• [INPUT MATERIAL]:

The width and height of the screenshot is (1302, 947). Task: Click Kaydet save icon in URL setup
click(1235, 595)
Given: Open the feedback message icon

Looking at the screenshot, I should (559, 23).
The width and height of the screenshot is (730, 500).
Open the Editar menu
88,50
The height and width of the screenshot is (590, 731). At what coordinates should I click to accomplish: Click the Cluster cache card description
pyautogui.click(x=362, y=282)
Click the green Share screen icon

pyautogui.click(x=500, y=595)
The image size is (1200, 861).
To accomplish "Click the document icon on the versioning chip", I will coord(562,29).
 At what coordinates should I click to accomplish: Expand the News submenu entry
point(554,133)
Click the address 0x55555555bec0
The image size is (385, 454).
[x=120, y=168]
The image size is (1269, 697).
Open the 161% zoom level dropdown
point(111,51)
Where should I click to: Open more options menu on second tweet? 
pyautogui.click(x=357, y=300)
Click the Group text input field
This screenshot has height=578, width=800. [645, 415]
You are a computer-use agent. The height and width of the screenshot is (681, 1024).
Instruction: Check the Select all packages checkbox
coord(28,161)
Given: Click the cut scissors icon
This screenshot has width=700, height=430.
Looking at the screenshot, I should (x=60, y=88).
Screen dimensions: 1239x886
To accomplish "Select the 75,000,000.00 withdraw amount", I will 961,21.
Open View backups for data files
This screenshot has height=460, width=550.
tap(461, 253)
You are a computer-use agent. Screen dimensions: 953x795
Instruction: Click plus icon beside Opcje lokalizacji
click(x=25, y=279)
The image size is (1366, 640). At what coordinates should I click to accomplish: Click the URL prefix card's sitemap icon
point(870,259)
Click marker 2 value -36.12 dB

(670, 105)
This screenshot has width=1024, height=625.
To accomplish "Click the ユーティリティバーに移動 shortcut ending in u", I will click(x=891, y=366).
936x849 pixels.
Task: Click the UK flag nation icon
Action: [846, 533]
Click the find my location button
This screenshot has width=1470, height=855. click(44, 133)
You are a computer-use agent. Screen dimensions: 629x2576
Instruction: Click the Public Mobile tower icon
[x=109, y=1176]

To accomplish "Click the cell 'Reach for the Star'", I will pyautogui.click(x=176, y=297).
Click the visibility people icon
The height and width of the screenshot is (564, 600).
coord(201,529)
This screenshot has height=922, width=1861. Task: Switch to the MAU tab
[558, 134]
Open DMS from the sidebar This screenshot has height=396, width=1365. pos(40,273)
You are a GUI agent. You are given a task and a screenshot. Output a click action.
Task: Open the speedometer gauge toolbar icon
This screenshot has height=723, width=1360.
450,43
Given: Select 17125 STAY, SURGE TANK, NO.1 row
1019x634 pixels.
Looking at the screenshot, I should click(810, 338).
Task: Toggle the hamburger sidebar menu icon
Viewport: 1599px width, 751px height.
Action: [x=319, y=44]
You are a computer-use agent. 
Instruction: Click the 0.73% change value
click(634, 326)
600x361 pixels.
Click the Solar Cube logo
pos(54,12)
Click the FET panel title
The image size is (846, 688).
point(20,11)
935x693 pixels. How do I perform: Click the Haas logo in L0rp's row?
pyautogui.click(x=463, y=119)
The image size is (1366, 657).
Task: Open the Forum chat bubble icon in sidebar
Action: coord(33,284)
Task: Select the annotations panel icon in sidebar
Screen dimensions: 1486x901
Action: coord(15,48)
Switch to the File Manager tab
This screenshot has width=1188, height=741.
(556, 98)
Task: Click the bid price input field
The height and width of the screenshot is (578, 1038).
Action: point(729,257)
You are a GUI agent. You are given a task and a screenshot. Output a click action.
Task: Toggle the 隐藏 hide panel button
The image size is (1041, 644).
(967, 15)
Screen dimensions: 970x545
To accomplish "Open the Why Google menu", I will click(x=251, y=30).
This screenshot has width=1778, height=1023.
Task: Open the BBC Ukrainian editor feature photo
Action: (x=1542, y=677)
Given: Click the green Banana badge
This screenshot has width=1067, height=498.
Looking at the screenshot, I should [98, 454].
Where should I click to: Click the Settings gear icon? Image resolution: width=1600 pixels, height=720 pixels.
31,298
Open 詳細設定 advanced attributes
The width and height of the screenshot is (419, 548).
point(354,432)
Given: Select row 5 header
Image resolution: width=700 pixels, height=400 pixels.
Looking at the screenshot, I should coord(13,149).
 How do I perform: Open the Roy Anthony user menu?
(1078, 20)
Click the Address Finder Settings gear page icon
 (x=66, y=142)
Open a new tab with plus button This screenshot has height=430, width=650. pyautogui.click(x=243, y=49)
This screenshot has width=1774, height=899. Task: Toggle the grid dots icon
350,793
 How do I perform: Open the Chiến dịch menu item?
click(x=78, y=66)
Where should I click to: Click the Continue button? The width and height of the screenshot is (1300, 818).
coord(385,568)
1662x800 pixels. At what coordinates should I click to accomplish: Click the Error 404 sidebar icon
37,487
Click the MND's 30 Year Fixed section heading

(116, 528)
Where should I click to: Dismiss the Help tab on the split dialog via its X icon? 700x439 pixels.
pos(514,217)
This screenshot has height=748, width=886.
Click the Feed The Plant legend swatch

• [ASSIGNED TASK]:
Where the line containing "How do I perform: Open the Chiến" appears in the data above, begin there and reproduce every line to the end exactly; include nothing else.

• [RESPONSE TO THE EXERCISE]:
 How do I perform: Open the Chiến dịch menu item?
click(x=78, y=66)
Where should I click to: Click the Continue button? The width and height of the screenshot is (1300, 818).
coord(385,568)
1662x800 pixels. At what coordinates should I click to accomplish: Click the Error 404 sidebar icon
37,487
Click the MND's 30 Year Fixed section heading

(116, 528)
Where should I click to: Dismiss the Help tab on the split dialog via its X icon? 700x439 pixels.
pos(514,217)
This screenshot has height=748, width=886.
Click the Feed The Plant legend swatch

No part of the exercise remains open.